* _Action item_: Every line below must be reproduced exactly. Copy them all.

* _Records to process_:
──────────────────────────────

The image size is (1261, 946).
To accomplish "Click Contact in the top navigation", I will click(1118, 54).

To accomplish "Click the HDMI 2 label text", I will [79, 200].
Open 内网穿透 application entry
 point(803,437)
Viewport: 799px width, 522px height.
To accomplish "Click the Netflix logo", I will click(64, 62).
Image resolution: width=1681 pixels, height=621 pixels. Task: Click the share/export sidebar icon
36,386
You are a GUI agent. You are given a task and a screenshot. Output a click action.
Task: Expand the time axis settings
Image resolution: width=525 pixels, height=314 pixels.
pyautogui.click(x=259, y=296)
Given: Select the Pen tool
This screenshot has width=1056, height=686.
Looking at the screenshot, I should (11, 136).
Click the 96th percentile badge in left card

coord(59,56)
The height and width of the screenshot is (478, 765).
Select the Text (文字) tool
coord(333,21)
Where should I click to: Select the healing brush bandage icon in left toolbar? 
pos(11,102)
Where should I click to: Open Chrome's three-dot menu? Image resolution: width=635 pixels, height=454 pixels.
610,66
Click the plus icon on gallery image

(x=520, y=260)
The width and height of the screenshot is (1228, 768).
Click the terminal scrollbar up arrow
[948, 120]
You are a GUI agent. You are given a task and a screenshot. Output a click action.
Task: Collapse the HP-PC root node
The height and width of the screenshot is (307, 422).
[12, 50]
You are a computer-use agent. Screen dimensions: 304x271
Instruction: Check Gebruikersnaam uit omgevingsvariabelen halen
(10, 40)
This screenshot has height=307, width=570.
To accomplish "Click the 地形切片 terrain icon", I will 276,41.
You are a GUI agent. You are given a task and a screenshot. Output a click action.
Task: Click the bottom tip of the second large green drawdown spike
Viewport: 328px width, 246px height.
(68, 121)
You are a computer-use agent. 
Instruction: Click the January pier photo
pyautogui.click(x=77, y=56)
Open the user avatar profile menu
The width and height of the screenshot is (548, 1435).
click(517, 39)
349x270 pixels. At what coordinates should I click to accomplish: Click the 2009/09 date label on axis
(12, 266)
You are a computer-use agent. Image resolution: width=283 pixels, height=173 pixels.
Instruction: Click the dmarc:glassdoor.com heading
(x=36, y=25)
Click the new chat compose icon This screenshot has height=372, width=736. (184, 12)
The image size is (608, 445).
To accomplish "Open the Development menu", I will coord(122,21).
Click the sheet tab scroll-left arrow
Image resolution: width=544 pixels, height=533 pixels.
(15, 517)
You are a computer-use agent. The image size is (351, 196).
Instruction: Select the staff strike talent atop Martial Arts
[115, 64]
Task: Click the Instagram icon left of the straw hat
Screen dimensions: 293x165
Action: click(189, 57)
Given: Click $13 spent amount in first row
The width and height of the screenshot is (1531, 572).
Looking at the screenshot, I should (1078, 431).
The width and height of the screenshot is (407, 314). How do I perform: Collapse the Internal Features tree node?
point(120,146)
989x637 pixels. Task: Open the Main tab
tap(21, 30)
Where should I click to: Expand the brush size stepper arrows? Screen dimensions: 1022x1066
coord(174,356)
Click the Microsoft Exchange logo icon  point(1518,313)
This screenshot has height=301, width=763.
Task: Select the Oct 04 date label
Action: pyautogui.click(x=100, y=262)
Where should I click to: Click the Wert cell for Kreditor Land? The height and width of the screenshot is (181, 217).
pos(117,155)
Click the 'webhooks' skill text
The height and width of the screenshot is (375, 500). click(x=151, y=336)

──────────────────────────────

* _Written response_:
The image size is (1261, 946).
To accomplish "Click Contact in the top navigation", I will click(1118, 54).

To accomplish "Click the HDMI 2 label text", I will [79, 200].
Open 内网穿透 application entry
 point(803,437)
Viewport: 799px width, 522px height.
To accomplish "Click the Netflix logo", I will click(64, 62).
Image resolution: width=1681 pixels, height=621 pixels. Task: Click the share/export sidebar icon
36,386
You are a GUI agent. You are given a task and a screenshot. Output a click action.
Task: Expand the time axis settings
Image resolution: width=525 pixels, height=314 pixels.
pyautogui.click(x=259, y=296)
Given: Select the Pen tool
This screenshot has width=1056, height=686.
Looking at the screenshot, I should (11, 136).
Click the 96th percentile badge in left card

coord(59,56)
The height and width of the screenshot is (478, 765).
Select the Text (文字) tool
coord(333,21)
Where should I click to: Select the healing brush bandage icon in left toolbar? 
pos(11,102)
Where should I click to: Open Chrome's three-dot menu? Image resolution: width=635 pixels, height=454 pixels.
610,66
Click the plus icon on gallery image

(x=520, y=260)
The width and height of the screenshot is (1228, 768).
Click the terminal scrollbar up arrow
[948, 120]
You are a GUI agent. You are given a task and a screenshot. Output a click action.
Task: Collapse the HP-PC root node
The height and width of the screenshot is (307, 422).
[12, 50]
You are a computer-use agent. Screen dimensions: 304x271
Instruction: Check Gebruikersnaam uit omgevingsvariabelen halen
(10, 40)
This screenshot has height=307, width=570.
To accomplish "Click the 地形切片 terrain icon", I will 276,41.
You are a GUI agent. You are given a task and a screenshot. Output a click action.
Task: Click the bottom tip of the second large green drawdown spike
Viewport: 328px width, 246px height.
(68, 121)
You are a computer-use agent. 
Instruction: Click the January pier photo
pyautogui.click(x=77, y=56)
Open the user avatar profile menu
The width and height of the screenshot is (548, 1435).
click(517, 39)
349x270 pixels. At what coordinates should I click to accomplish: Click the 2009/09 date label on axis
(12, 266)
You are a computer-use agent. Image resolution: width=283 pixels, height=173 pixels.
Instruction: Click the dmarc:glassdoor.com heading
(x=36, y=25)
Click the new chat compose icon This screenshot has height=372, width=736. (184, 12)
The image size is (608, 445).
To accomplish "Open the Development menu", I will coord(122,21).
Click the sheet tab scroll-left arrow
Image resolution: width=544 pixels, height=533 pixels.
(15, 517)
You are a computer-use agent. The image size is (351, 196).
Instruction: Select the staff strike talent atop Martial Arts
[115, 64]
Task: Click the Instagram icon left of the straw hat
Screen dimensions: 293x165
Action: click(189, 57)
Given: Click $13 spent amount in first row
The width and height of the screenshot is (1531, 572).
Looking at the screenshot, I should (1078, 431).
The width and height of the screenshot is (407, 314). How do I perform: Collapse the Internal Features tree node?
point(120,146)
989x637 pixels. Task: Open the Main tab
tap(21, 30)
Where should I click to: Expand the brush size stepper arrows? Screen dimensions: 1022x1066
coord(174,356)
Click the Microsoft Exchange logo icon  point(1518,313)
This screenshot has height=301, width=763.
Task: Select the Oct 04 date label
Action: pyautogui.click(x=100, y=262)
Where should I click to: Click the Wert cell for Kreditor Land? The height and width of the screenshot is (181, 217).
pos(117,155)
Click the 'webhooks' skill text
The height and width of the screenshot is (375, 500). click(x=151, y=336)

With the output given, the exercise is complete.